··· STUDY MATERIAL ···

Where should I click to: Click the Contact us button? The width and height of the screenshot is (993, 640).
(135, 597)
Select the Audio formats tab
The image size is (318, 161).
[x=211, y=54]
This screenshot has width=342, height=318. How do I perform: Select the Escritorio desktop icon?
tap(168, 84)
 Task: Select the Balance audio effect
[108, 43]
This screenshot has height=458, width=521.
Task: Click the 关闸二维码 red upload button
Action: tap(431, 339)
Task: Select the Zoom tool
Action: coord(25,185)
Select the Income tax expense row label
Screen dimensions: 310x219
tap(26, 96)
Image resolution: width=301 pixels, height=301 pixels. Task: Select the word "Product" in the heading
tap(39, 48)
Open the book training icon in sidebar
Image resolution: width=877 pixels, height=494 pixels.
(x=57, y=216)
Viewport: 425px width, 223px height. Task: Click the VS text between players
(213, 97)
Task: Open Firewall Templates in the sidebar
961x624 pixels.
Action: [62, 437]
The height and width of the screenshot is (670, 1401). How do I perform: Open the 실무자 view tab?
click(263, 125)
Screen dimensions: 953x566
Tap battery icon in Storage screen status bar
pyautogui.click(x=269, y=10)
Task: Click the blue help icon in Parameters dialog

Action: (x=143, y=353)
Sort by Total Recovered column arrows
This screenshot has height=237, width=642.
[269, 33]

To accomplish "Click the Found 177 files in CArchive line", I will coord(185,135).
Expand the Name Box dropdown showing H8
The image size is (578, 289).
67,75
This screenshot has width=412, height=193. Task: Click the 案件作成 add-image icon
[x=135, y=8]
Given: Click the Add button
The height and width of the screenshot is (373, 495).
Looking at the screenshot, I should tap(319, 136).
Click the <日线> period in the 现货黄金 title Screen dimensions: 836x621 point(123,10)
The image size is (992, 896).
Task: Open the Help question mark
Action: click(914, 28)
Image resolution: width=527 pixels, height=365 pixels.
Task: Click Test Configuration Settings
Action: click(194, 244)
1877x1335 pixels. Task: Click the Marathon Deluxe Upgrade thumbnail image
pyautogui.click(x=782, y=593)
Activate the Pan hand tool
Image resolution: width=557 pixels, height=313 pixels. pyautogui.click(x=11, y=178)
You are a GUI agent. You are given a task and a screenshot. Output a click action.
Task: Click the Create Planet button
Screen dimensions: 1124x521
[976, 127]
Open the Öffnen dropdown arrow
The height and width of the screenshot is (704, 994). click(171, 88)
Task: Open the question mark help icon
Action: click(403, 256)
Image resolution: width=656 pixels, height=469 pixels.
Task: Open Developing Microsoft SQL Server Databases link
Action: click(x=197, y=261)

···

Go through the entries and copy every line that has "sidebar".

Open the book training icon in sidebar
Task: Open Firewall Templates in the sidebar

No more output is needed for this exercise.